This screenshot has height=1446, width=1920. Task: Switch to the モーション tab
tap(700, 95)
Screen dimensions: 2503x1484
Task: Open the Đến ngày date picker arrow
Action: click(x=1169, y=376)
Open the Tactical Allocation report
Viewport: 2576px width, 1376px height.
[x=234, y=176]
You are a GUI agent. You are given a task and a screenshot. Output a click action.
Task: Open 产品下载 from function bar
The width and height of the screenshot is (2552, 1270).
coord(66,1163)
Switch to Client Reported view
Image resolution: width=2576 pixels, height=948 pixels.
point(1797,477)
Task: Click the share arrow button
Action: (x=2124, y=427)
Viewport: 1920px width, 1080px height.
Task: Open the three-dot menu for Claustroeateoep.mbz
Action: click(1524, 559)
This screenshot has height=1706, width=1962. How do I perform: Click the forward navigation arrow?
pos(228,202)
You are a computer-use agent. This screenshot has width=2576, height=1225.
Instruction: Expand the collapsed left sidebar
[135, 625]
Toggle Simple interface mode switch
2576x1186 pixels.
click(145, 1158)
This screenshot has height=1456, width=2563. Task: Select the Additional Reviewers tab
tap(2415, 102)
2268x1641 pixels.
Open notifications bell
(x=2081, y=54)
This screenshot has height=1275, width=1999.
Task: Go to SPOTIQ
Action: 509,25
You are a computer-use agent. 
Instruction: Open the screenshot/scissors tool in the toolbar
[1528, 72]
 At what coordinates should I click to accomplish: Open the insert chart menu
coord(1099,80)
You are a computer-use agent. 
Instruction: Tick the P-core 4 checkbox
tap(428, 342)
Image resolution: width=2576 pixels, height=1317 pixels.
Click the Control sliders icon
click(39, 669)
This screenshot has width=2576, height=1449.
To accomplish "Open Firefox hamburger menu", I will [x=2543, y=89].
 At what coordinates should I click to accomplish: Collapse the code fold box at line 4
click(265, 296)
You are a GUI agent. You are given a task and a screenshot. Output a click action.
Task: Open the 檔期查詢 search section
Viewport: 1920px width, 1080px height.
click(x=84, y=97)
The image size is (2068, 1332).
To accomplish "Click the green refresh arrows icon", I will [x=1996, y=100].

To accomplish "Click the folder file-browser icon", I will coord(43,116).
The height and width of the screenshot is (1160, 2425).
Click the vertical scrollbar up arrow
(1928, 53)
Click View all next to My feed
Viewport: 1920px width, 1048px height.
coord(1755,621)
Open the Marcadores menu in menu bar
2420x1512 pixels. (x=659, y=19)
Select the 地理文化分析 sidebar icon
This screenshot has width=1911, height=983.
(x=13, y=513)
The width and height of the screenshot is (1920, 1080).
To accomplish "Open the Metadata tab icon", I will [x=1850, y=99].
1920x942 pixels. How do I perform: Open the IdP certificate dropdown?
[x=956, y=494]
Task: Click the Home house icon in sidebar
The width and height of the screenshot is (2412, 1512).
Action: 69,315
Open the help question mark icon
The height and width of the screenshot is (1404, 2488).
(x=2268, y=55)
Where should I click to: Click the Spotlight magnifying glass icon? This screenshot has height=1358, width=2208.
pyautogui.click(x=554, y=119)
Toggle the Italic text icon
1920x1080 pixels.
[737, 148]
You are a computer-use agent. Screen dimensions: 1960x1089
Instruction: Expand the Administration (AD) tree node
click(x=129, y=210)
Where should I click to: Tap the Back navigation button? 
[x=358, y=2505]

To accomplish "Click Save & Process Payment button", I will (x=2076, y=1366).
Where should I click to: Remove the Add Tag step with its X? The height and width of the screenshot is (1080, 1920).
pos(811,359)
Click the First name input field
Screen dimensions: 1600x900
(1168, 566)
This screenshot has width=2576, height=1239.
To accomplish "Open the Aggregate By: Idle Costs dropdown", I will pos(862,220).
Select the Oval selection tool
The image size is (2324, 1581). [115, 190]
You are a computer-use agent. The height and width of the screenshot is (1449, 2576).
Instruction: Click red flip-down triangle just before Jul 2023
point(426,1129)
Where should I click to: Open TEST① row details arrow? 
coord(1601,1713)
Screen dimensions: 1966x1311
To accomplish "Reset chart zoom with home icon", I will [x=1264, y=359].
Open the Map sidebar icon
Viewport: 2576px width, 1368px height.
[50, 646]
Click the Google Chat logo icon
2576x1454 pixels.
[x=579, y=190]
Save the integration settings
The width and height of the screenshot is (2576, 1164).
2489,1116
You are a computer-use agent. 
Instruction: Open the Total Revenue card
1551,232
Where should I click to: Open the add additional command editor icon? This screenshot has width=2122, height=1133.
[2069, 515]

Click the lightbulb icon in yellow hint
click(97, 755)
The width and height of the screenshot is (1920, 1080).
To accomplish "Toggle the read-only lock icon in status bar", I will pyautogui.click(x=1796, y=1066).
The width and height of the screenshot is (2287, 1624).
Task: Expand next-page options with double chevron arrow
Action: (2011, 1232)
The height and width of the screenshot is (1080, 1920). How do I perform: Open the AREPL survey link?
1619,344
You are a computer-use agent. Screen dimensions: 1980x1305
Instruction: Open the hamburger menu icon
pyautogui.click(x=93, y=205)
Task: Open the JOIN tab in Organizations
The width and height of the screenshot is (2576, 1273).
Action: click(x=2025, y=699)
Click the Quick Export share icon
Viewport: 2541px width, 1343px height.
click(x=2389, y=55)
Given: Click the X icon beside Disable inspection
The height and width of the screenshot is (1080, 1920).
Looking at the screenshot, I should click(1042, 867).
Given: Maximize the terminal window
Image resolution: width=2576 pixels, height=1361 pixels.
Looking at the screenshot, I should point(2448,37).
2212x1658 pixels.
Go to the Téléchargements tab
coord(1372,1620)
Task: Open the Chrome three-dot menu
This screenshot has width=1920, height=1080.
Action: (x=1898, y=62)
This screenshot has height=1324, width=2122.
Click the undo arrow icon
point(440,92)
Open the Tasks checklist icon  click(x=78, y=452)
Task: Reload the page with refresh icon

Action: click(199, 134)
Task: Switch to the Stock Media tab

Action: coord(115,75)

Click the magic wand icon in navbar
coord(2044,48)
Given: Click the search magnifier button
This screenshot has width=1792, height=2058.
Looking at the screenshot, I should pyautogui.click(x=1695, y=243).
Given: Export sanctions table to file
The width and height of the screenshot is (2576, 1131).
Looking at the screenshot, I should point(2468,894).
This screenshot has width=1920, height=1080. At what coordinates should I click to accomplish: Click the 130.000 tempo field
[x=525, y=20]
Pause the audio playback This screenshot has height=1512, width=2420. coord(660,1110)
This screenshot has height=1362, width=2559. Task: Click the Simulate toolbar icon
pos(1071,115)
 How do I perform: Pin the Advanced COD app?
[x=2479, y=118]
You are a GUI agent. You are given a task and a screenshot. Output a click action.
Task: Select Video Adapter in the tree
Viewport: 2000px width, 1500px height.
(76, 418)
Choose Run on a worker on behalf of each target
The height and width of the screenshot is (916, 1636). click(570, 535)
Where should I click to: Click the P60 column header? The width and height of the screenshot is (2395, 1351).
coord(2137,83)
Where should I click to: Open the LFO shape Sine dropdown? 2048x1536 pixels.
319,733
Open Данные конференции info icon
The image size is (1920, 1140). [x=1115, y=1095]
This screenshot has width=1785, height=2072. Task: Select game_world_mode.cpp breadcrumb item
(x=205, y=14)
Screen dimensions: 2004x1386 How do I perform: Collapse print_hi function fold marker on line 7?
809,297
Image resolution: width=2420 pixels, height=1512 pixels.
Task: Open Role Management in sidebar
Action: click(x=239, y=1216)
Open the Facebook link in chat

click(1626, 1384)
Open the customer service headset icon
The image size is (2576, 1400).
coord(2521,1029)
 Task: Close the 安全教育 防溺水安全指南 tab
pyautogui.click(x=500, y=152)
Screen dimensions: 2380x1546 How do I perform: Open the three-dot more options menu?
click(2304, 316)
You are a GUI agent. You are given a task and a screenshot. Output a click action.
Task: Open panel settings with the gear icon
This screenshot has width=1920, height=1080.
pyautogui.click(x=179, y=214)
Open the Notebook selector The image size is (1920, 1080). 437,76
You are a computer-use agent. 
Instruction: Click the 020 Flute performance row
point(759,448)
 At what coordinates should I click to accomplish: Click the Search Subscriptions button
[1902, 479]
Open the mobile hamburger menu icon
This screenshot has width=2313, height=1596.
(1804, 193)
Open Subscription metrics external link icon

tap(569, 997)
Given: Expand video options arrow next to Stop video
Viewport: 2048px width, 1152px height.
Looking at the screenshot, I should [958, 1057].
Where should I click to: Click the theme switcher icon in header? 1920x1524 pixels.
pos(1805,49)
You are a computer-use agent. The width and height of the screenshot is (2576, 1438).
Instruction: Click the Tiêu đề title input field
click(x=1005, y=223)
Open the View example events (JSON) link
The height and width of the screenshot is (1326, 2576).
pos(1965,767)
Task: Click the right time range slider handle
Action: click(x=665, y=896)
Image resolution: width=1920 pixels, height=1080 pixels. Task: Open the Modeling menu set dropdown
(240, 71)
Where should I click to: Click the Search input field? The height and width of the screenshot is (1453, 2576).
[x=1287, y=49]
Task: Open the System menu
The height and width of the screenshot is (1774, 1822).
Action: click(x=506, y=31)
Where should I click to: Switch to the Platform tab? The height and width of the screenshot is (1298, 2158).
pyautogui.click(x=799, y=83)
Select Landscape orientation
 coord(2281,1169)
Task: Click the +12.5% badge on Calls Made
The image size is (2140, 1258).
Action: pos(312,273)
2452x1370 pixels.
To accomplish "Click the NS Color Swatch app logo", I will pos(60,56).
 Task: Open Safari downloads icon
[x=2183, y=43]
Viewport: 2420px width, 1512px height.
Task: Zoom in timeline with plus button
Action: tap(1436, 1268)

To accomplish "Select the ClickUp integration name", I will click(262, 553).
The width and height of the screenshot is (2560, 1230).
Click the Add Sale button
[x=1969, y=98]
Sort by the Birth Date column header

━━━━━━━━━━━━━━━━━━━━

:: Work item ::
Every line with the string "integration" in the material should be returned.

:: Response below ::
Save the integration settings
To accomplish "Select the ClickUp integration name", I will click(262, 553).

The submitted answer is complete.